▶ _CONSIGNE_
D'après le texte sur la participation aux élections européennes, quel était le taux de participation lors de l'édition 2019 ?

--- TEXTE DE RÉFÉRENCE ---

Championnes de l’abstention, les européennes ? Assez valide sur le long terme, l’appréciation doit être révisée à la lumière des dernières années. Avec une participation de 50,1 %, l’édition 2019 avait mobilisé plus d’un électeur sur deux pour la première fois depuis celle de 1994, et la deuxième depuis 1984. Par comparaison, les élections régionales et départementales de 2021, certes tenues dans le contexte de l’épidémie de Covid, avaient été négligées par les deux tiers des inscrits. Et en 2022, le second tour des législatives n’avait intéressé que 46,2 % d’entre eux.
Qu’en sera-t-il pour le scrutin de ce 9 juin ? Un sondage Ipsos réalisé les 5 et 6 juin estime la participation à 48 % – un chiffre qui peut encore évoluer d’ici au scrutin. Fin mai, l’Institut national de la statistique a également annoncé l’inscription sur les listes électorales de 2,2 millions de personnes de plus qu’au moment des européennes de 2019. Toutefois, une large partie d’entre elles sont de jeunes adultes inscrits automatiquement au moment de leur majorité, qui pourront se rendre aux urnes… ou pas.
Allures mobilisatrices
Pour expliquer le rebond de participation en 2019, on avait mentionné la montée dans le débat public de sujets liés à l’Europe ou pouvant être efficacement traités au niveau européen, tels que le Brexit, l’immigration ou le climat. Autre facteur, en France : l’installation du macronisme et du Rassemblement national comme les principales forces du pays. Soit deux camps faisant du rapport à l’UE un enjeu central – pour la célébrer et la renforcer côté Macron, pour s’en défier voire la quitter côté Le Pen. De quoi donner aux dernières européennes les allures mobilisatrices d’un vote «pour» ou «contre» l’Europe.
Cinq ans plus tard, la guerre russo-ukrainienne et les ingérences des régimes autoritaires russe et chinois se sont ajoutées aux sujets d’intérêt communautaire. Au niveau national, le chef de l’Etat a de nouveau voulu poser en garant du projet européen, face au RN qui défendrait un «Frexit caché». Mais c’est peut-être aussi l’envie de sanctionner le pouvoir qui rappellera à certains électeurs le chemin des urnes.

--- JEU DE DONNÉES ---

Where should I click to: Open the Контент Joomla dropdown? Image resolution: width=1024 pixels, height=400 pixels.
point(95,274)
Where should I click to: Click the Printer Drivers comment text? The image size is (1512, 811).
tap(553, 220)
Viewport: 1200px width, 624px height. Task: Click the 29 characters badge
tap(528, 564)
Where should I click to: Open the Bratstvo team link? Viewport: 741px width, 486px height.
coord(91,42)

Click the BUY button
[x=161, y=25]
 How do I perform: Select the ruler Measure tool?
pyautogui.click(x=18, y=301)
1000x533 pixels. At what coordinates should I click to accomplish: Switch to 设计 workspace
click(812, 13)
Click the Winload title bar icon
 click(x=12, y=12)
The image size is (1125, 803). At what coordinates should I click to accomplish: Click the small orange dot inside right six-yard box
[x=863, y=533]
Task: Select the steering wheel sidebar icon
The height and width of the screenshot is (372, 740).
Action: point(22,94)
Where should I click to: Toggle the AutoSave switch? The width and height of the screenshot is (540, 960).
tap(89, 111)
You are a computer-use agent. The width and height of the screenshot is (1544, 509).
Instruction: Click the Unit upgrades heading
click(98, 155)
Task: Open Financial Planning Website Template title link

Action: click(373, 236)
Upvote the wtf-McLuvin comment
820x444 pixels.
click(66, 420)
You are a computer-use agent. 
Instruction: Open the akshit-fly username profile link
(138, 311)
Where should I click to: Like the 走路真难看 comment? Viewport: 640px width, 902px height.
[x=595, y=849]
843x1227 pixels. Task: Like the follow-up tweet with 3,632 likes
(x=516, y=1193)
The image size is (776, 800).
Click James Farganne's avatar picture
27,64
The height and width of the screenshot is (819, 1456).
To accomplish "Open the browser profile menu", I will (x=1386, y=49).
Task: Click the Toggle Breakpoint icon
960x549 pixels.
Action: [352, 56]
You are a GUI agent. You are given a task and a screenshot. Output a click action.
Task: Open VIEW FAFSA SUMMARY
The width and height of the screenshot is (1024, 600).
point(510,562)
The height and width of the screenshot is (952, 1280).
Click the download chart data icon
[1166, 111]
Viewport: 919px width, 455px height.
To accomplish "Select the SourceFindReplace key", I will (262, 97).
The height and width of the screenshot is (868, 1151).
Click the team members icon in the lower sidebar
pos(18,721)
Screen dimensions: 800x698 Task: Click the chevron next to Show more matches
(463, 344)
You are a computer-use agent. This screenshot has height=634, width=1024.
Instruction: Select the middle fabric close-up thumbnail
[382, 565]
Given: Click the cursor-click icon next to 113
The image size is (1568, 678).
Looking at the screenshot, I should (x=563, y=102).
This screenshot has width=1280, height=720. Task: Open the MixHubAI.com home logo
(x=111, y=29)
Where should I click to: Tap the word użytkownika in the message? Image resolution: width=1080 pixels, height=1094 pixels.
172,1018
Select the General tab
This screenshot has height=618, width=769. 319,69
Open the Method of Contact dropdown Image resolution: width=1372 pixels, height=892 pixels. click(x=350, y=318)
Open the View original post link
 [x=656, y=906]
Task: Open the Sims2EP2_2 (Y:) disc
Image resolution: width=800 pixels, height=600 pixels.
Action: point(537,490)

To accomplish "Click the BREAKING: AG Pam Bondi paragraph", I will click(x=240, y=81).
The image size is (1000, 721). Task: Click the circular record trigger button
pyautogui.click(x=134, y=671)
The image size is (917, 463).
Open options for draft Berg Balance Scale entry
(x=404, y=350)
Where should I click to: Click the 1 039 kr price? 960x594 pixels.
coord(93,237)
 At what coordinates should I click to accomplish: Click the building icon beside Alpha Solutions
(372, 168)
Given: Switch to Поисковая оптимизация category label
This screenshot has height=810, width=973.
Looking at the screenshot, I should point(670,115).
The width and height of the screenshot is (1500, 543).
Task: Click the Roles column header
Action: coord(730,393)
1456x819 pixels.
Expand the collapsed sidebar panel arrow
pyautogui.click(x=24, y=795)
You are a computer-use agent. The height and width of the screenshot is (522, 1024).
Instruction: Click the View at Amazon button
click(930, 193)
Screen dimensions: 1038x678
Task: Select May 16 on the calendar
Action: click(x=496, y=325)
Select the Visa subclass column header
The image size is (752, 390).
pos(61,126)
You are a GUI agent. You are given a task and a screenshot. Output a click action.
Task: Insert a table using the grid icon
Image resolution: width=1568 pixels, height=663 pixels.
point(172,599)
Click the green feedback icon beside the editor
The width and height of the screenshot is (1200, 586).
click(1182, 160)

---

▶ _RÉPONSE_
50,1 %